───── Records supplied

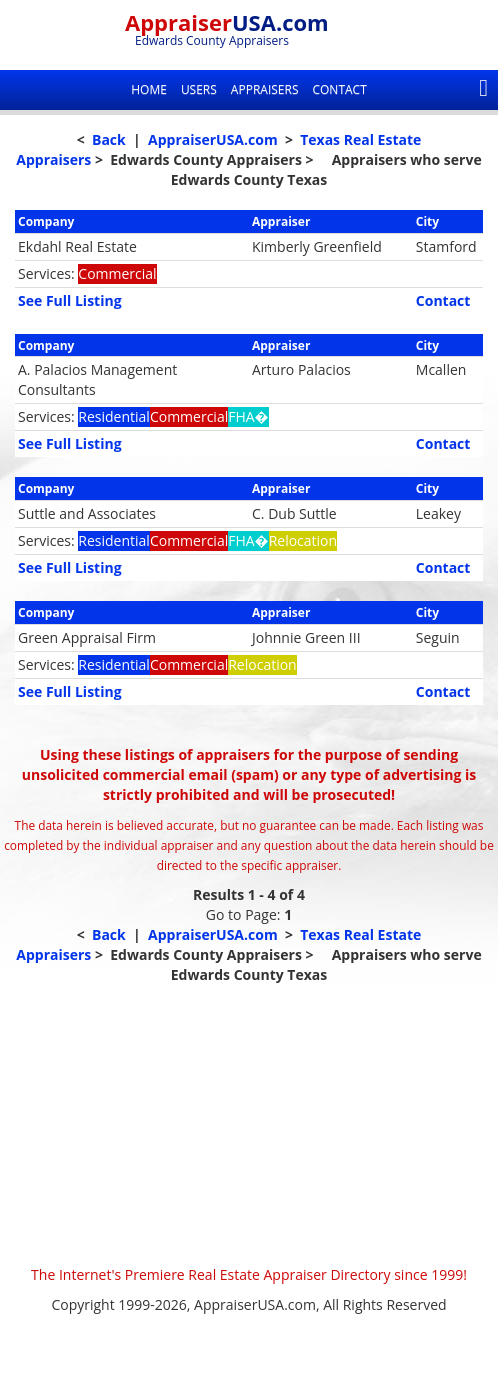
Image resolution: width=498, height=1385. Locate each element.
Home (149, 89)
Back (109, 139)
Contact (339, 89)
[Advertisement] (249, 1125)
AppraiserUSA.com (213, 139)
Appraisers (265, 89)
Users (199, 89)
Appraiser (227, 22)
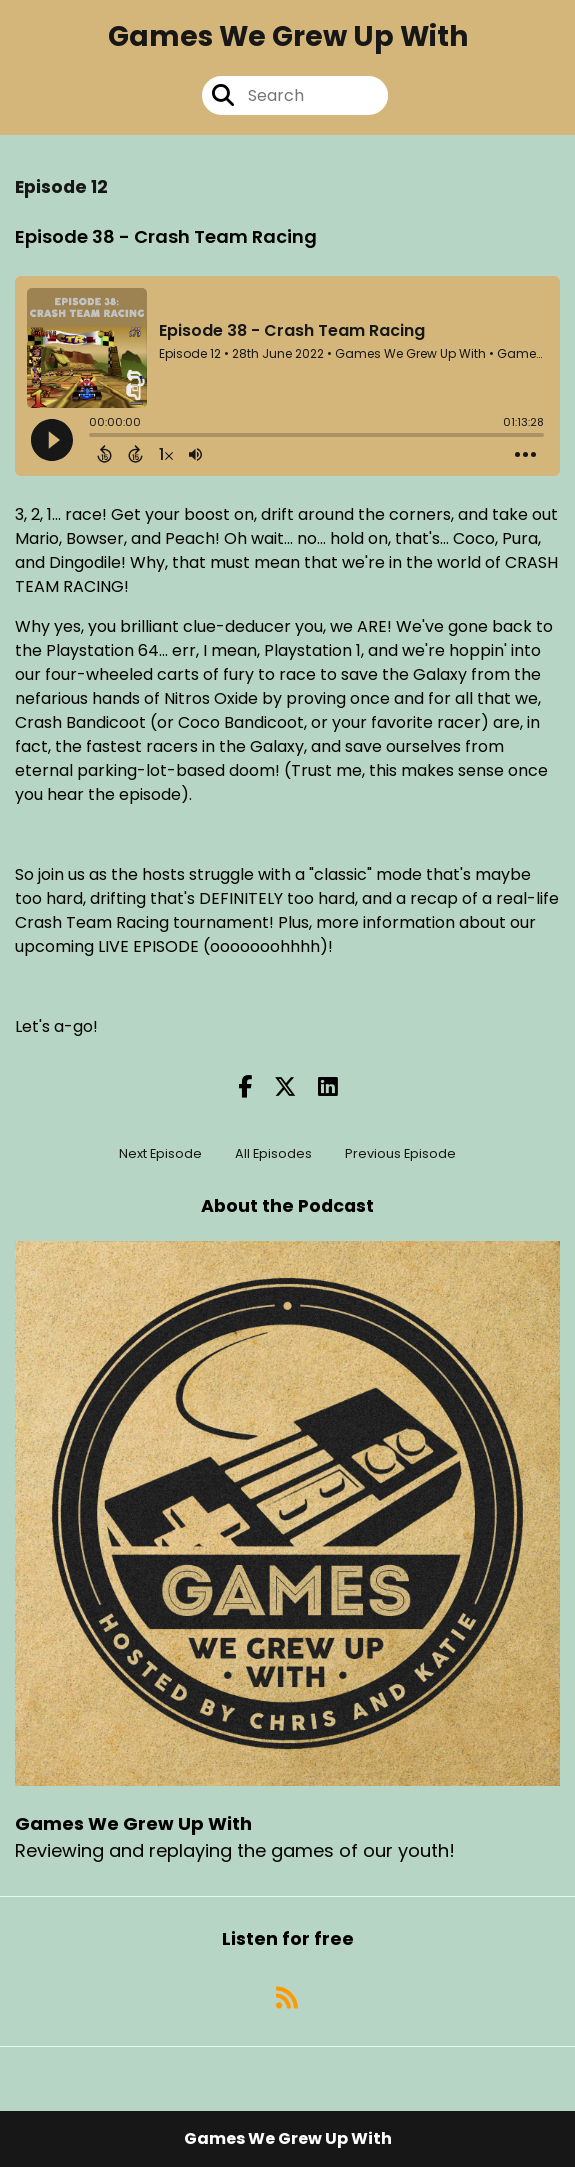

──────────

## [What to produce]
Return each line of the items above that contains the word "width".

## [Worked solution]
Image resolution: width=498, height=1385. Locate each element.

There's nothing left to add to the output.